Text block:
──────

Q. And visually, you describe the blitz of advertising many residents encounter, including your children as they walked to and from school.

A. These were just ordinary streets, not busy thoroughfares. During a similar walk to school in the U.S., my kids didn’t see a single cigarette ad. There’s an injustice to it. It’s not as if we don’t have any cigarette advertisements in the U.S. Here they’re targeted more toward lower-income and people of color. But neither is it that level of saturation. One of the things I’m thinking about in the book is all the labor that it takes and all the relationship-building that’s involved in creating an environment so saturated with advertising.

Q. What makes Indonesia and kretek different from other cigarette markets?

A. It’s a story of both distinctiveness and similarities. There’s a distinctiveness to the cigarette industry, of course, in that it is a killer commodity. Then with kretek containing cloves, “kretek nationalist” organizations claim that this indigenous spice, combined with the New World crop of tobacco, makes a special commodity that is vital to cultural heritage, to thousands of farmers and factory workers, and to local economies. Museums present the industry as something indigenous, romanticizing kretek in a positive, artisanal light – similar to its portrayal in the recent Netflix series “Cigarette Girl.” Commodity nationalists don’t acknowledge how the industry has adopted Big Tobacco’s global strategies and technologies – from mechanization and advertising to misleading claims about filtered, “mild” and “light” cigarettes being safer, to using social media and influencers to attract young smokers.

Q. Why are kretek and smoking so popular in Indonesia?

A. The industry has been so successful in ensuring a lax regulatory environment. Cigarette packages do have graphic, gory warning labels. But the most central thing has been maintaining an environment in which you can have such rampant advertising. Politicians – who are predominantly male, with smokers being predominantly male – often pick up kretek nationalist narratives about a distinctive national commodity that employs so many people and that would suffer from new taxes or restrictions. My book focuses on the industry’s success in enrolling many kinds of labor to ensure its own success.

A cigarette seller enters data in his iPad while visiting a roadside vendor in Indonesia, the world's second-largest cigarette market. Cigarette cartons carry graphic pictorial health warning labels, but advertising regulations are lax.

Q. How important a role have Phillip Morris and other international firms played in the industry’s success?

A. Indonesia was the only Southeast Asian country not to ratify the World Health Organization’s Framework Convention on Tobacco Control in 2003, and so they moved in. While they were preaching a futuristic “smoke-free” vision in predominantly white and higher-income Western countries, they were expanding conventional combustible cigarette operations in places like Indonesia.

──────

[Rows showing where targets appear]
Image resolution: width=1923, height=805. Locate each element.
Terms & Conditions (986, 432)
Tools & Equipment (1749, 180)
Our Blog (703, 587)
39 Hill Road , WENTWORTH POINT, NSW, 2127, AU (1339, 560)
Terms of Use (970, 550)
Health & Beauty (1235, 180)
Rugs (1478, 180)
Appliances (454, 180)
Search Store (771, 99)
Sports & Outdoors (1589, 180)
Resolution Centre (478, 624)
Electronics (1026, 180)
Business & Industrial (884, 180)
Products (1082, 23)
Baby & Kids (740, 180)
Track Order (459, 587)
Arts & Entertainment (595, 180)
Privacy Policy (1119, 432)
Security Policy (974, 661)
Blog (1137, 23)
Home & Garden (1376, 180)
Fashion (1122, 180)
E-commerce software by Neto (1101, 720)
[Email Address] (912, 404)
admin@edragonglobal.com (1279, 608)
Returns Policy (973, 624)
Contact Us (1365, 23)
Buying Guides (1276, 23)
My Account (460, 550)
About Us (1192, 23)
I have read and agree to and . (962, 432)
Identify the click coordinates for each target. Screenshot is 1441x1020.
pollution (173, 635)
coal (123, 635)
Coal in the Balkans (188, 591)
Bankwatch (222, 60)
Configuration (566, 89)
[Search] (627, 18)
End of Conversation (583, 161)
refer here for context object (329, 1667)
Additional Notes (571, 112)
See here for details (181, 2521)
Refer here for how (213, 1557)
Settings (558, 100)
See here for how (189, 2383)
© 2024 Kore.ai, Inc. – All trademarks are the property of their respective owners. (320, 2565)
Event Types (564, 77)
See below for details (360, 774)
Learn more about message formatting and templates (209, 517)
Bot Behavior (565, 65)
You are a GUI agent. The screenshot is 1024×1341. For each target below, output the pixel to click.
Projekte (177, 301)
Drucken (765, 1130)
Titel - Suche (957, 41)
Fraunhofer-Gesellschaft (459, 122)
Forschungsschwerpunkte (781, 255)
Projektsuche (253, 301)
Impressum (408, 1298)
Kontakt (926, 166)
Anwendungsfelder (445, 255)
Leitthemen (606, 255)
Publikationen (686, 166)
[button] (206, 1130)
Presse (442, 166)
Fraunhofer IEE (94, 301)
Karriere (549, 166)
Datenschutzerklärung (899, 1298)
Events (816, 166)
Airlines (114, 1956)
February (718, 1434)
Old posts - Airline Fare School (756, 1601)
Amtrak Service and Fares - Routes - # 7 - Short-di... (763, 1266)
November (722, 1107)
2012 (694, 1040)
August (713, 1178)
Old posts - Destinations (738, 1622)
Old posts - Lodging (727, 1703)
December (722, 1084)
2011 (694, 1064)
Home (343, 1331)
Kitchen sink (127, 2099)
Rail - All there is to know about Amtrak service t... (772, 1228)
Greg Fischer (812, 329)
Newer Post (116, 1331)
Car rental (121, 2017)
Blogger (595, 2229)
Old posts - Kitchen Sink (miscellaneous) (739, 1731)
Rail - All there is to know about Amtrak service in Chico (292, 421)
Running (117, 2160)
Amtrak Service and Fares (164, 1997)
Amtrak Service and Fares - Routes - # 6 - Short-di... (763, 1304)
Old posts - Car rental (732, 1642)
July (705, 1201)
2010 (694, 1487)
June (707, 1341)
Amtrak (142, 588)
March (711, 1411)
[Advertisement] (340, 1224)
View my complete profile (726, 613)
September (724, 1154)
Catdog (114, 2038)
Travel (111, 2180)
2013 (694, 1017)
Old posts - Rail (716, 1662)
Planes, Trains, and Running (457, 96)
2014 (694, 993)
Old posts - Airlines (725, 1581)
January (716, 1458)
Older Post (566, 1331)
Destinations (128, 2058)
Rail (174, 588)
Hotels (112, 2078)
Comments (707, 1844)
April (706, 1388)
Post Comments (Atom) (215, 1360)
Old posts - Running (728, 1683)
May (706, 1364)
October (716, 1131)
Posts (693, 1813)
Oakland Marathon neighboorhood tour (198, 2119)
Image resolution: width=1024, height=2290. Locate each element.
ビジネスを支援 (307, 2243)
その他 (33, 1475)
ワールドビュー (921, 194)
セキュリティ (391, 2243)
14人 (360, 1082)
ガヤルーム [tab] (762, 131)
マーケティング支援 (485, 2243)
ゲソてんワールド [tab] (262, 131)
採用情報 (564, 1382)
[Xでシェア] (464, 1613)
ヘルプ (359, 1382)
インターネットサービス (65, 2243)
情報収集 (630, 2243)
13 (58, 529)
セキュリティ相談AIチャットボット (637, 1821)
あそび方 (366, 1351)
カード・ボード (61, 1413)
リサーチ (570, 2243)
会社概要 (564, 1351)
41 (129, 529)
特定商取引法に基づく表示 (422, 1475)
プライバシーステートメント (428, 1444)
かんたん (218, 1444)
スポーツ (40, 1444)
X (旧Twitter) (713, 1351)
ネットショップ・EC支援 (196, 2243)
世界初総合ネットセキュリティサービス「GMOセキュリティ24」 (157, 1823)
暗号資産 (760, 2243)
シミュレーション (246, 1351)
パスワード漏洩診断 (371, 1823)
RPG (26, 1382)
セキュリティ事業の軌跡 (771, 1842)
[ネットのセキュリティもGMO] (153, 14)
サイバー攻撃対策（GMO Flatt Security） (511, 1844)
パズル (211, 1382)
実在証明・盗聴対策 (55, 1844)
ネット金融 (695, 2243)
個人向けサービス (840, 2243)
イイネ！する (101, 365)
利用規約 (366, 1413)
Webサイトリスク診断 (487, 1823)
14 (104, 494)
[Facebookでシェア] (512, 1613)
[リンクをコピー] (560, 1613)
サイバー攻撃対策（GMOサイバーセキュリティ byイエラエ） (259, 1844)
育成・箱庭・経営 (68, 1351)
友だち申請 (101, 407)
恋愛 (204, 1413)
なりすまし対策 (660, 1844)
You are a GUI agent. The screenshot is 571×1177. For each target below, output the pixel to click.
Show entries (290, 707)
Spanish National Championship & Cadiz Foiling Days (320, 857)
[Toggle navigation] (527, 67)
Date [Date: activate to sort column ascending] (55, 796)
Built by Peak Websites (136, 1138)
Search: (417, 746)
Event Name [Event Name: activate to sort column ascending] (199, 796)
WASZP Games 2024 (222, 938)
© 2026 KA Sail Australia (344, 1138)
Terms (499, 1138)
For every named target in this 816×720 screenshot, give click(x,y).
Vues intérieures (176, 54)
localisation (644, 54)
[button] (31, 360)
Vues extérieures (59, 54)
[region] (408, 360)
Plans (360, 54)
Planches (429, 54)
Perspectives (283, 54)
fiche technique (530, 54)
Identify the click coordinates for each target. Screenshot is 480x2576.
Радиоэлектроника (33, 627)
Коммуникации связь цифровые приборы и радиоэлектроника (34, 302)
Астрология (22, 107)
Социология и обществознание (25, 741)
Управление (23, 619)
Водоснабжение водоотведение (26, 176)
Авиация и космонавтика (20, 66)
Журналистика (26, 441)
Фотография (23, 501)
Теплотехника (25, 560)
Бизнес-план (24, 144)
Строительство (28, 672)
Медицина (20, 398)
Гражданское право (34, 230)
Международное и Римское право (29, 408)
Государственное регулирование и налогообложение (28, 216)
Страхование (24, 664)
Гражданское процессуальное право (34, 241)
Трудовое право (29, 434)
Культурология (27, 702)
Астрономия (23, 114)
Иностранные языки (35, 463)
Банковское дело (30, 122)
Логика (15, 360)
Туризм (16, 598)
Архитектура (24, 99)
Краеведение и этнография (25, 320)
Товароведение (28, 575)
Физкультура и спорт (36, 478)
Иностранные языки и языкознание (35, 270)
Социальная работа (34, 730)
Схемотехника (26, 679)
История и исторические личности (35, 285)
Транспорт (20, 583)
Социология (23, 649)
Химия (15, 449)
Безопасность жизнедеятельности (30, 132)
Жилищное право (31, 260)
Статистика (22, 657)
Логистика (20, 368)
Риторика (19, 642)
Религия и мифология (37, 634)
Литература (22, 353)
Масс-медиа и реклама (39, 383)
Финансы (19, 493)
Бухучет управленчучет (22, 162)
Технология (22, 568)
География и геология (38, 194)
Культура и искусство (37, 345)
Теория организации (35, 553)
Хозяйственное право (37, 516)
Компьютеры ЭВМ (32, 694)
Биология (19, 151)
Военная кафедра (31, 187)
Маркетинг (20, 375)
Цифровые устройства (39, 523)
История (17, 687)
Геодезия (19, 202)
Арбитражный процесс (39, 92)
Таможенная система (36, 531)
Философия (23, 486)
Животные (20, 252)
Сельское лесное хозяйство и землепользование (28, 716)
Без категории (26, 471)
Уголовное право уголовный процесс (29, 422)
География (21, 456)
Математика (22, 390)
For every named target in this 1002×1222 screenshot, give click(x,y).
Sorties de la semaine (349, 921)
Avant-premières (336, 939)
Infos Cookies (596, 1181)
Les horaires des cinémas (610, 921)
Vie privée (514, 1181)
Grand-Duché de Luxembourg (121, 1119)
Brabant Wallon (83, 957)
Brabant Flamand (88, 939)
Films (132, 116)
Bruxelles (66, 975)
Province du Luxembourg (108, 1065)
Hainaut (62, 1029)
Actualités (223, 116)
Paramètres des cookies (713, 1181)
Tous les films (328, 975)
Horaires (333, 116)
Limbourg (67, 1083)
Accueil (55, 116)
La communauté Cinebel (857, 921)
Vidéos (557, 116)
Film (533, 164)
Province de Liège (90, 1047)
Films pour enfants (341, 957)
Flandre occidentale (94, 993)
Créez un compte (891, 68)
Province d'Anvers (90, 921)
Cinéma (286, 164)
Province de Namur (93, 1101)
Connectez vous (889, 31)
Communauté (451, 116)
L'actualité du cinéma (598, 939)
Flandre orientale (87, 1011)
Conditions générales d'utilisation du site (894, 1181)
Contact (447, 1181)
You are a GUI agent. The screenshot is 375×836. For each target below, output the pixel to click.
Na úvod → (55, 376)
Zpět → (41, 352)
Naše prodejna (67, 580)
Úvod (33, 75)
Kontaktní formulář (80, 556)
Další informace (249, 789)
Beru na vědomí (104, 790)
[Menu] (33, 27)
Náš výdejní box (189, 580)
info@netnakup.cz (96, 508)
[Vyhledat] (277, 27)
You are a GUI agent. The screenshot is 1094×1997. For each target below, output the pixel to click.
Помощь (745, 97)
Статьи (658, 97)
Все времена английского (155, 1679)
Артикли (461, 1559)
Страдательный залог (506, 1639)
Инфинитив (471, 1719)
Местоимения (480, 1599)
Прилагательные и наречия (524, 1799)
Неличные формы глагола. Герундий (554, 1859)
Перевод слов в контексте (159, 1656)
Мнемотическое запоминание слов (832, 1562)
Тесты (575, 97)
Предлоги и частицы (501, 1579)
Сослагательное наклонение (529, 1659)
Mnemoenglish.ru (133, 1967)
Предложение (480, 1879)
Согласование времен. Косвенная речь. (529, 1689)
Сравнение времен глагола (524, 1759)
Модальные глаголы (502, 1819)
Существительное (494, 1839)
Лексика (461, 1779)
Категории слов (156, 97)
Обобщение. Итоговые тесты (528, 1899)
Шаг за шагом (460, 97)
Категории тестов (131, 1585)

──────

What to work on:
(a) Answer these questions using the kretek interview:
(i) What spice does kretek contain?
(ii) In the U.S., what groups does the interview say cigarette ads are aimed at?
(iii) In what year did Indonesia not ratify the World Health Organization's Framework Convention on Tobacco Control?
(b) Copy the part of the kretek interview starting at "Q. And visually, you" and ending at "saturated with advertising.".
This data has nothing to do with the kretek interview.

Answers provided:
(a)
(i) Cloves.
(ii) Lower-income people and people of color.
(iii) 2003.

(b)
Q. And visually, you describe the blitz of advertising many residents encounter, including your children as they walked to and from school.

A. These were just ordinary streets, not busy thoroughfares. During a similar walk to school in the U.S., my kids didn’t see a single cigarette ad. There’s an injustice to it. It’s not as if we don’t have any cigarette advertisements in the U.S. Here they’re targeted more toward lower-income and people of color. But neither is it that level of saturation. One of the things I’m thinking about in the book is all the labor that it takes and all the relationship-building that’s involved in creating an environment so saturated with advertising.